SYDNEY – US Vice President Mike Pence was due to arrive in Australia on Friday evening for the last leg of his Asia-Pacific tour, with regional security, the fight against terror, and trade set to continue dominate talks.
Territorial disputes in the South China Sea and the Syrian conflict will also figure in talks during Pence’s two-day visit.
Pence is the most senior US official to visit Australia since US President Donald Trump’s inauguration in January.
Speaking to Channel 7 shortly before Pence’s arrival, Australian Prime Minister Malcolm Turnbull said they would discuss a range of issues, but that “talking about a range of issues, but obviously top of the agenda will be regional security. North Korea is going to be right at the top of the agenda. Also of course, the global battle against terrorism.”
The Australian leader also thanked the new US administration’s promptness in sending its vice president to Australia, interpreting it as a sign of close Washington-Canberra ties.
“We’re really appreciative that so early in this new Trump Administration, the Vice President has come out to the region and visited Australia,” Turnbull said.
The visit could help make a fresh start after a much-publicized strained telephone conversation between the two leaders shortly after Trump assumed office.
US media had reported that Trump abruptly cut short the call due to differences over a refugee resettlement agreement that Australia had signed with the Barack Obama-led US administration, dubbed a “dumb deal” by the new US president.
Observers say the Pence visit seems to want to revitalize relations with Australia, historically a strong US ally.
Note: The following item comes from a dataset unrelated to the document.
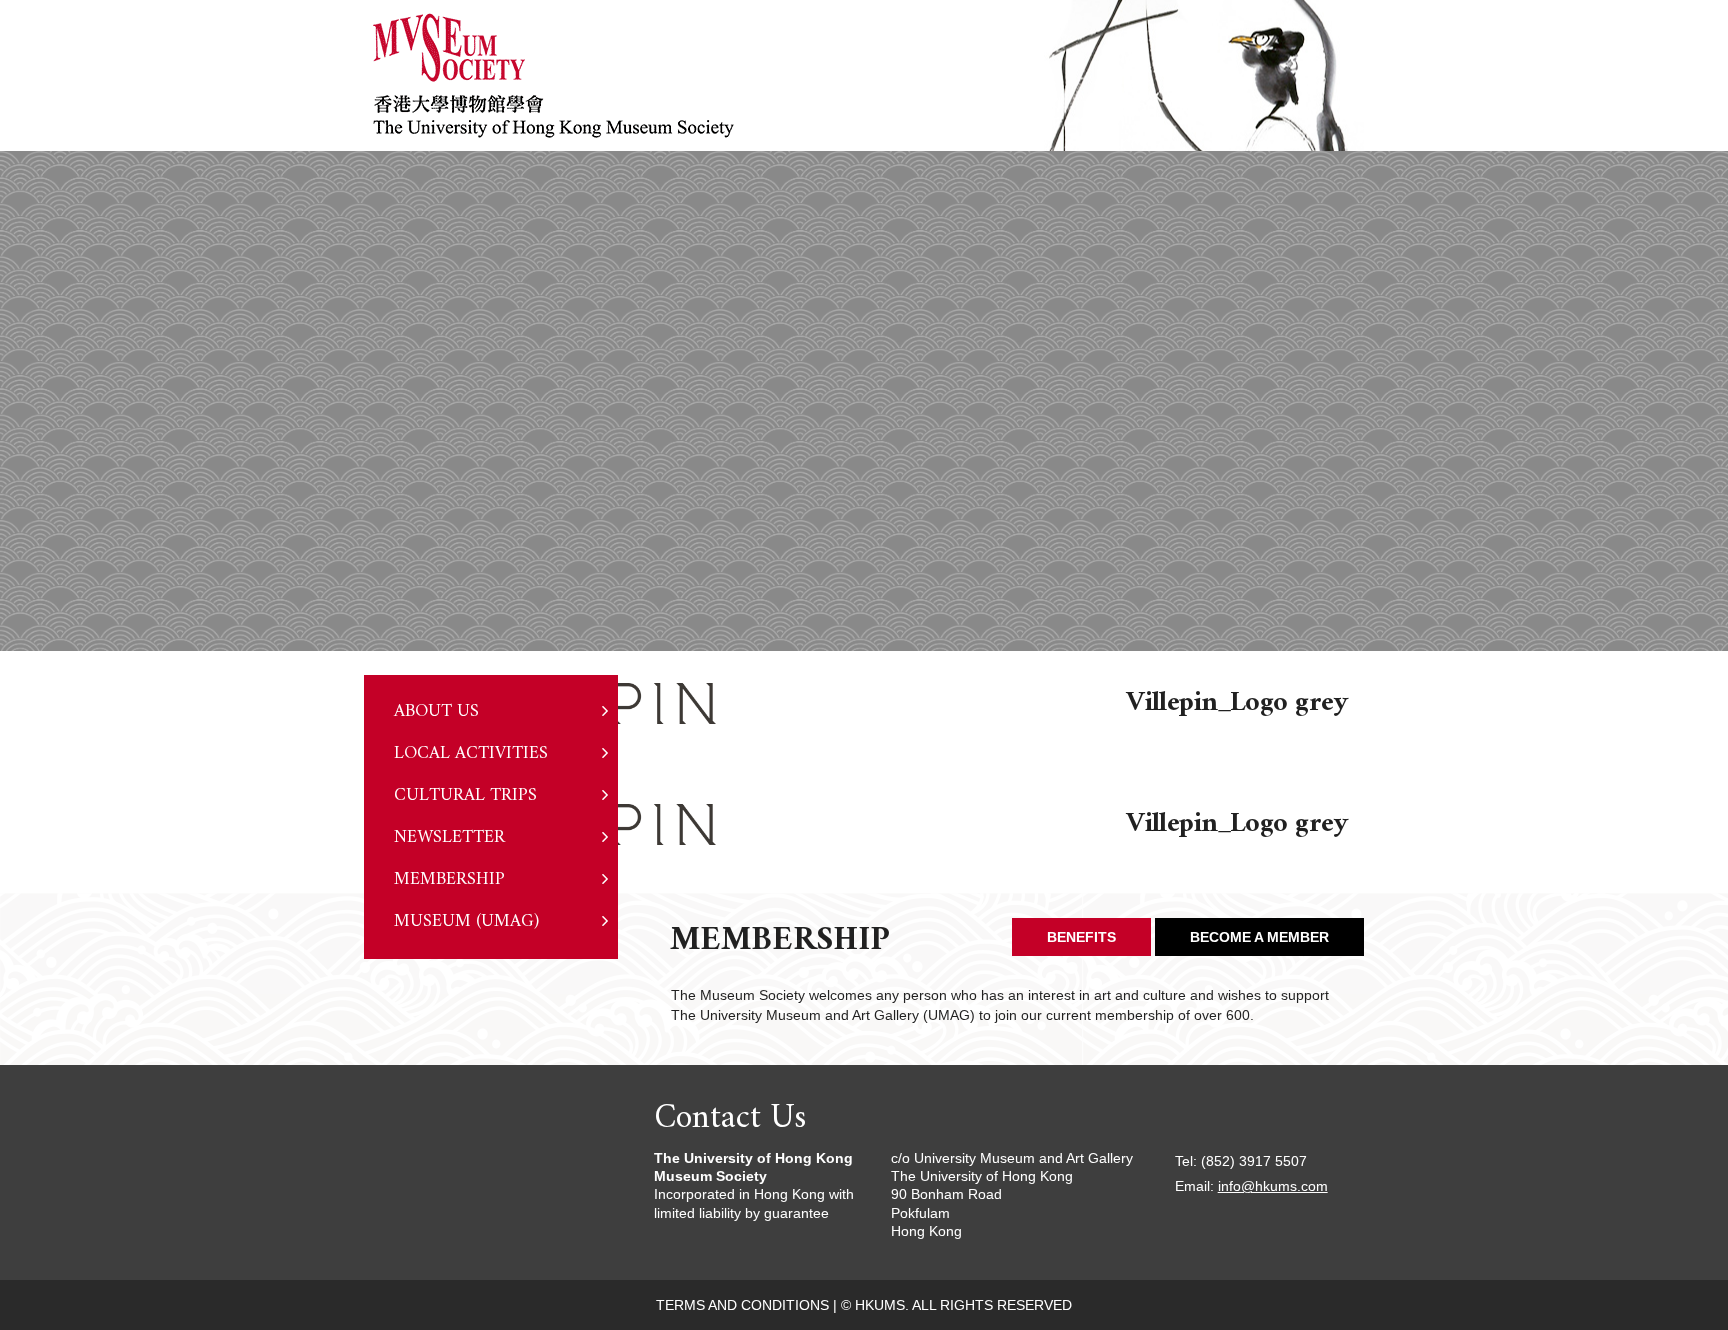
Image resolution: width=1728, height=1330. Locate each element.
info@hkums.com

Both countries view their alliance as being of vital importance for security in the Asia-Pacific region, and the visit is expected to help resolve differences over the costs of rotation of US marines and their use of military bases in northern Australia.
Besides Turnbull and Australia’s Foreign Minister Julie Bishop, Pence will also meet Governor-General Peter Cosgrove, opposition leader Bill Shorten, and members of the armed forces.
On Monday, he will fly to Hawaii to conclude his 10-day official tour of the Asia-Pacific.